MIYM Chicken – An Easy Melt In Your Mouth Chicken Recipe

MIYM Chicken is a family favorite dinner. It’s my version of the classic Melt in Your Mouth Chicken Recipe that your mom probably used to make! Simple, flavorful, and tender chicken recipes are always a welcome addition in my weeknight dinner rotation!

Melt In Your Mouth Chicken is one of my favorite easy chicken recipes.

You Can Never Have Too Many Quick and Easy Chicken Recipes!

This MIYM Chicken has been SUCH a major hit with readers over the past year, I wanted to update the post and recipe and include some tips and tricks I have discovered since I posted it a year ago!

We eat more chicken recipes in our house than any other meat for sure, like my Balsamic Chicken, my Cheesy Artichoke Chicken, my Crescent Chicken…the list goes on and on. And real talk, chicken nuggets are basically the perfect food…soooo. Chicken is just an easy starting point for dinner, and you only need a few ingredients to make it completely different every night you use it!
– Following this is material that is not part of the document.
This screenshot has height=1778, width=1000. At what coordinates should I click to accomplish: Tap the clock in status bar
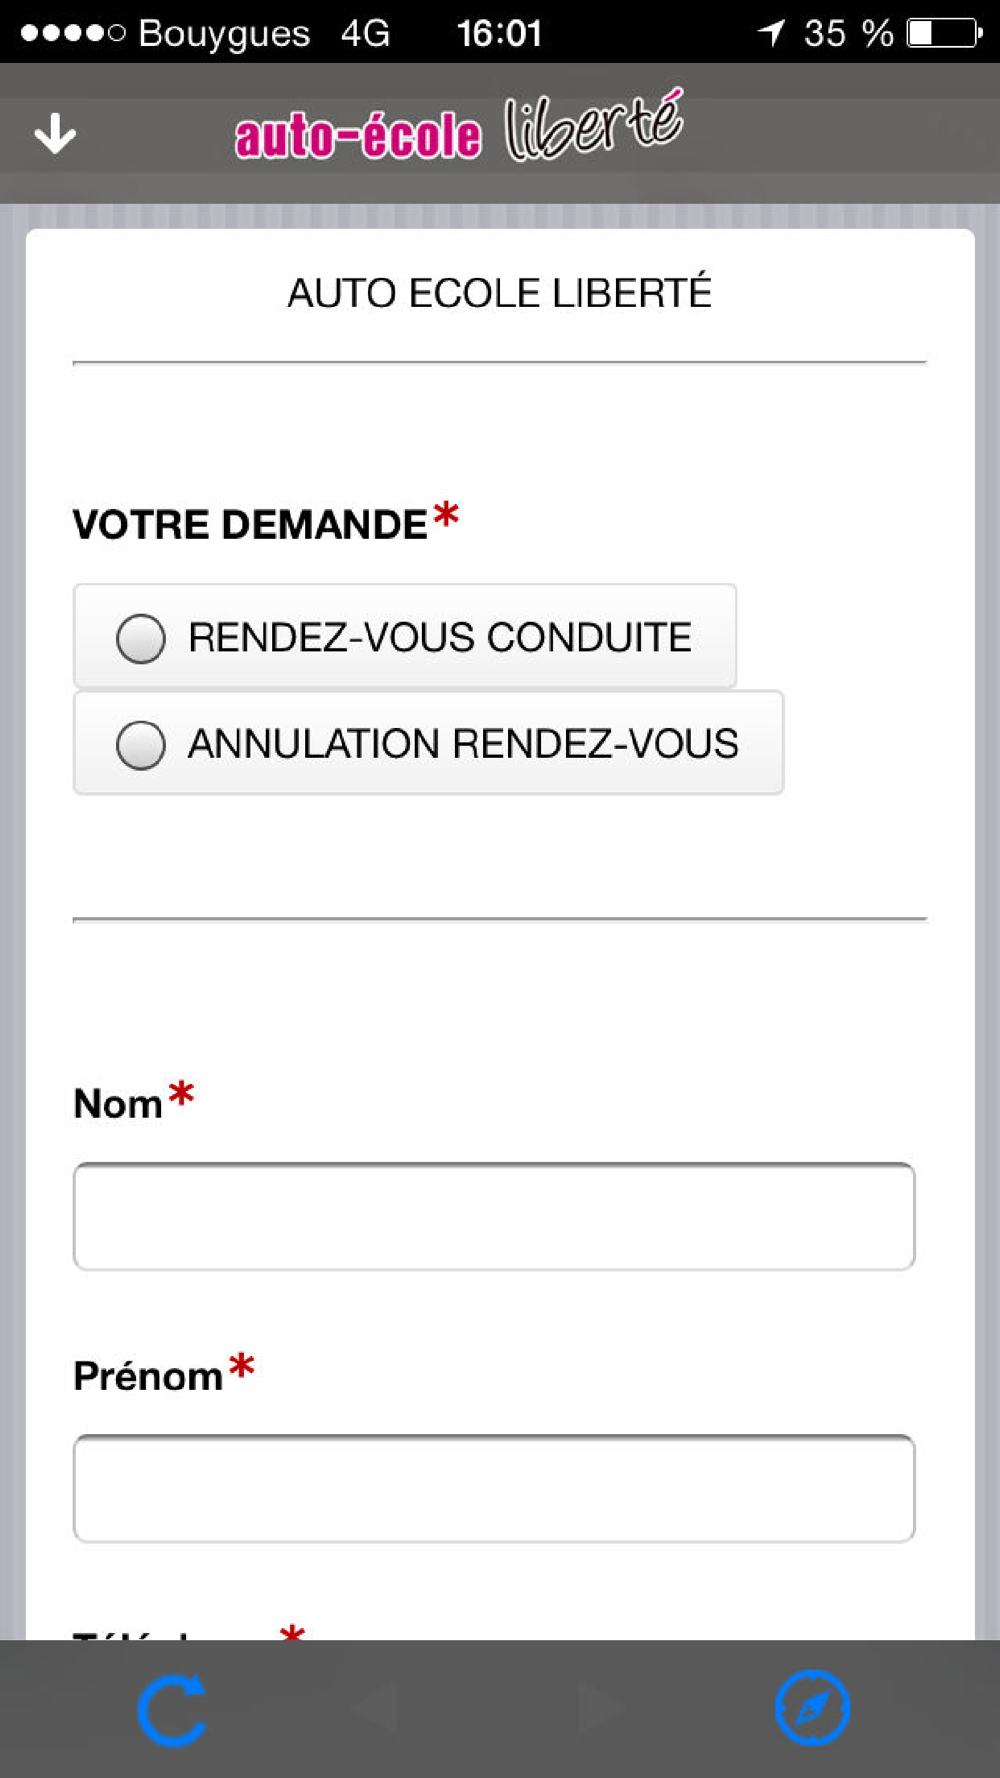(499, 33)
MIYM Chicken Is Classic and Delicious!

This MIYM Chicken recipe is one of those classic, easy chicken dishes that I am sure you’ve had at some point in your life. My mom used to make it with mayonnaise and while that was fine, I always thought she may have used a little too much. There is a fine line with mayo in my opinion…a little = good…too much = gross.

Anyhow, to sideline that whole debate, I use sour cream in my recipe, which seems to make everyone happy, as it’s pretty undetectable. Plus, there’s cheese involved in this chicken recipe, and everyone knows with cheese…too much = perfect.

MIYM Chicken is an easy Melt In Your Mouth Chicken recipe

This is One of the Best Chicken Breast Recipes For Picky Eaters!

If you have peaked at the recipe here, you can see that the ingredients are very simple. But what I love about a good chicken recipe is that everyone in the house agrees that it is a keeper! So, I’ve kept the flavors mild and minimal, while still being delicious, moist and tasty! Sometimes chicken dishes can be a bit boring and bland, but I’ve cracked the code, and found that simple ingredients used the right way can make dinner magic! Plus, there are so many ways you can adapt the ingredients in this to fit any flavor profile!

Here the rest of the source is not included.